*Tasks for this exercise*
**a)** Reproduce the whole patch page on LC_CTYPE without any changes.
**b)** In the listing, take the part that opens with the line containing "You are a computer-use" and closes with the last line of the listing, and rewrite it as a numbered list with blank lines omitted. Give only that part.

*Document*
Patchwork [1,of,2,V2] pycompat: stop setting LC_CTYPE unconditionally

login
register
mail settings
Submitter Manuel Jacob
Date June 28, 2020, 8:05 a.m.
Message ID <b28c05fb9ce3bd1bcc09.1593331520@tmp>
Download mbox | patch
Permalink /patch/46583/
State Accepted
Headers show

Comments

Manuel Jacob - June 28, 2020, 8:05 a.m.
# HG changeset patch
# User Manuel Jacob <me@manueljacob.de>
# Date 1593284746 -7200
#      Sat Jun 27 21:05:46 2020 +0200
# Node ID b28c05fb9ce3bd1bcc09681d3d069572151af383
# Parent  47a07bbf400a24ef48bcaf0e7a4c15365c3a000b
# EXP-Topic with_lc_type
pycompat: stop setting LC_CTYPE unconditionally

Changeset a25343d16ebe aimed to align how LC_CTYPE is initialized across Python
versions. However, as Yuya Nishihara pointed out, it changes the behavior of
some str methods on Python 2.

Curses requires that LC_CTYPE is initialized correctly. Therefore LC_CTYPE is
set while curses is used and reset afterwards. It shouldn’t be a problem that
some str methods behave differently on Python 2 while curses is used. At least
it’s not a regression compared to what was done before d2227d4c9e6b.

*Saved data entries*

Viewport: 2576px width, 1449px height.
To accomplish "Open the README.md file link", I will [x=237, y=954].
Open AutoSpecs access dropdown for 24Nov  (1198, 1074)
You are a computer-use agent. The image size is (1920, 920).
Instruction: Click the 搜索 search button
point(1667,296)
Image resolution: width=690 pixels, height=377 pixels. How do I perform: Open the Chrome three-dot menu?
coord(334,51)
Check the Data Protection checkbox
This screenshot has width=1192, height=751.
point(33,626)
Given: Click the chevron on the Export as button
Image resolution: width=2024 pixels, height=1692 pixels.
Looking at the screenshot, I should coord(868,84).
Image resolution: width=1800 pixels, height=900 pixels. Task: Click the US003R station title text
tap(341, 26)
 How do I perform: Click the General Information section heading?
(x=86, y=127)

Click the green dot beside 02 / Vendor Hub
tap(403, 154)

*Per-task outputs*
**a)**
Patchwork [1,of,2,V2] pycompat: stop setting LC_CTYPE unconditionally

login
register
mail settings
Submitter Manuel Jacob
Date June 28, 2020, 8:05 a.m.
Message ID <b28c05fb9ce3bd1bcc09.1593331520@tmp>
Download mbox | patch
Permalink /patch/46583/
State Accepted
Headers show

Comments

Manuel Jacob - June 28, 2020, 8:05 a.m.
# HG changeset patch
# User Manuel Jacob <me@manueljacob.de>
# Date 1593284746 -7200
#      Sat Jun 27 21:05:46 2020 +0200
# Node ID b28c05fb9ce3bd1bcc09681d3d069572151af383
# Parent  47a07bbf400a24ef48bcaf0e7a4c15365c3a000b
# EXP-Topic with_lc_type
pycompat: stop setting LC_CTYPE unconditionally

Changeset a25343d16ebe aimed to align how LC_CTYPE is initialized across Python
versions. However, as Yuya Nishihara pointed out, it changes the behavior of
some str methods on Python 2.

Curses requires that LC_CTYPE is initialized correctly. Therefore LC_CTYPE is
set while curses is used and reset afterwards. It shouldn’t be a problem that
some str methods behave differently on Python 2 while curses is used. At least
it’s not a regression compared to what was done before d2227d4c9e6b.

**b)**
1. You are a computer-use agent. The image size is (1920, 920).
2. Instruction: Click the 搜索 search button
3. point(1667,296)
4. Image resolution: width=690 pixels, height=377 pixels. How do I perform: Open the Chrome three-dot menu?
5. coord(334,51)
6. Check the Data Protection checkbox
7. This screenshot has width=1192, height=751.
8. point(33,626)
9. Given: Click the chevron on the Export as button
10. Image resolution: width=2024 pixels, height=1692 pixels.
11. Looking at the screenshot, I should coord(868,84).
12. Image resolution: width=1800 pixels, height=900 pixels. Task: Click the US003R station title text
13. tap(341, 26)
14.  How do I perform: Click the General Information section heading?
15. (x=86, y=127)
16. Click the green dot beside 02 / Vendor Hub
17. tap(403, 154)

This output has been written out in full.